» To do:
1. In the mailing-list post about copying files to the DistributedCache, which Crunch version does the poster use?
2. List every method name in the DistributedCache post that is written with parentheses after it.

» Provided passage:
--- start ---
You are viewing a plain text version of this content. The canonical link for it is here.

Posted to user@crunch.apache.org by Miguel Paraz <mp...@gmail.com> on 2013/12/19 17:42:22 UTC

Copying to DistributedCache using -files

Hi,
I'm studying Crunch with code that relies on the DistributedCache to copy
files to the local filesystem. (My code is at
https://bitbucket.org/mparaz/maxmind-crunch)

I'm using 0.9.0-mapreduce2 on a 2.2.0 setup (Hortonworks Sandbox 2.0).

I see that Crunch programs use the same pattern as low-level MapReduce,
with ToolRunner.run() and implementing Tool.run().

Unfortunately, the file I specify with the "-files" parameter is not copied.
I logged getConf().get("tmpfiles") and that configuration entry is there.

At which point should the file copied? I looked through the Hadoop source
code and found that tmpfiles is processed in
./hadoop-mapreduce-project/hadoop-mapreduce-client/hadoop-mapreduce-client-core/src/main/java/org/apache/hadoop/mapreduce/JobSubmitter.java
- copyAndConfigureFiles()
--- end ---
» Excerpted records:
--- start ---
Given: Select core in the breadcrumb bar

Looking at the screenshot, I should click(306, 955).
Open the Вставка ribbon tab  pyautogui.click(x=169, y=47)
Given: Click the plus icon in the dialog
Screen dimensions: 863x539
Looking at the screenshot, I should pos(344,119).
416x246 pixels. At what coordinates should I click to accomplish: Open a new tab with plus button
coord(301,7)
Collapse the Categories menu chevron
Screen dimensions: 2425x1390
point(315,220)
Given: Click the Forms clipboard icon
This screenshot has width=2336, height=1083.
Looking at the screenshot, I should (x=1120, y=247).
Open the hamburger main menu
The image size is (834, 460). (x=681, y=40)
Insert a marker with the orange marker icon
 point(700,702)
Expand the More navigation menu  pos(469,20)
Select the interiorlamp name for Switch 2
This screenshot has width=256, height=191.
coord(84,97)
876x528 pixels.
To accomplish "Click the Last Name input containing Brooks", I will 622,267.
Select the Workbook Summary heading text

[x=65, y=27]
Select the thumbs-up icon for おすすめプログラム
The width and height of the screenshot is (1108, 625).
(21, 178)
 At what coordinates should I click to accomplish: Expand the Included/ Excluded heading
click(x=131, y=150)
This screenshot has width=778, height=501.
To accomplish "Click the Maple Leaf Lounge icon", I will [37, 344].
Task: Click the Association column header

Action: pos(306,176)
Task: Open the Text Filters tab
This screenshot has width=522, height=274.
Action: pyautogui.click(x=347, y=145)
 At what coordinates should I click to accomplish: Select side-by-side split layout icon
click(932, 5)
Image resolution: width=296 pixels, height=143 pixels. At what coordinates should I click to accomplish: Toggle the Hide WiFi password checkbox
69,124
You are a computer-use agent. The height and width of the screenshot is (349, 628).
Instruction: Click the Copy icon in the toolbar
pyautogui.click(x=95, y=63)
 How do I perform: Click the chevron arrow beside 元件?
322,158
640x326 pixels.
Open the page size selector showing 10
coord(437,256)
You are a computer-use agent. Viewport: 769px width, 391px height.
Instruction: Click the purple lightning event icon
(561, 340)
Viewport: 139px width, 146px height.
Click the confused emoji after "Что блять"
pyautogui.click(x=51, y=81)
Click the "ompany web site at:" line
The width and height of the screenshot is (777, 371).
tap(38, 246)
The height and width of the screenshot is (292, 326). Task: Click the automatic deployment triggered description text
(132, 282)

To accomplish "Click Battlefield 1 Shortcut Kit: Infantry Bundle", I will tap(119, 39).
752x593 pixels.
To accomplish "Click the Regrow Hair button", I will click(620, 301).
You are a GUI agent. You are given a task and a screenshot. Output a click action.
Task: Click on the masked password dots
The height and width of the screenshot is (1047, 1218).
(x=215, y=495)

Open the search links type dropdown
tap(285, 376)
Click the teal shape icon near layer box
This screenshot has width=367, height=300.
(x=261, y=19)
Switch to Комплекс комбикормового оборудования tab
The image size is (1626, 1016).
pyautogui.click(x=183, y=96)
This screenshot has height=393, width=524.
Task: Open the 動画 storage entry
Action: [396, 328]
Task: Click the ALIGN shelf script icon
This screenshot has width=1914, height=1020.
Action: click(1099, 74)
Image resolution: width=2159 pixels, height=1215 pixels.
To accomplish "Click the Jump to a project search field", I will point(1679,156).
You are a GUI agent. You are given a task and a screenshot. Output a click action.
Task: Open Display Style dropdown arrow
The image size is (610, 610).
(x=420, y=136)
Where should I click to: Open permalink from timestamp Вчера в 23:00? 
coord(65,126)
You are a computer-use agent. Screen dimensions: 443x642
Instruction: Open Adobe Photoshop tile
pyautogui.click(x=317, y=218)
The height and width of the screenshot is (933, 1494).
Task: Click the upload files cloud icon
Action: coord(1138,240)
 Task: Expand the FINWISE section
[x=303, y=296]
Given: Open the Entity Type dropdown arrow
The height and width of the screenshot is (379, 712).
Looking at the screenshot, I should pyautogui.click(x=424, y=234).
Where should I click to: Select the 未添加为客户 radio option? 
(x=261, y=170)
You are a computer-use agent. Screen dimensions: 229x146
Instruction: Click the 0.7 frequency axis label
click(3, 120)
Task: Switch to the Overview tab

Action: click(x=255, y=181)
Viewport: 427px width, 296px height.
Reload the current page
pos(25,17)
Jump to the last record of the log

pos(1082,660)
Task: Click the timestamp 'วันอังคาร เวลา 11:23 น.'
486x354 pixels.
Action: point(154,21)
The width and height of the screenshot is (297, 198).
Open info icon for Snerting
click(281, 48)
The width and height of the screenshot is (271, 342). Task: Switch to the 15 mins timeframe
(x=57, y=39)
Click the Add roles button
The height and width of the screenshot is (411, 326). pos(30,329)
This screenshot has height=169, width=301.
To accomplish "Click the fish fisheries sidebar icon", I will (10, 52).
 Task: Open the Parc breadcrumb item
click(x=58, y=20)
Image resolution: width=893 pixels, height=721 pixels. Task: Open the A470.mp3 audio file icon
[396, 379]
--- end ---
» Responses per task:
1. 0.9.0-mapreduce2

2. ToolRunner.run(), Tool.run(), getConf(), get("tmpfiles"), copyAndConfigureFiles()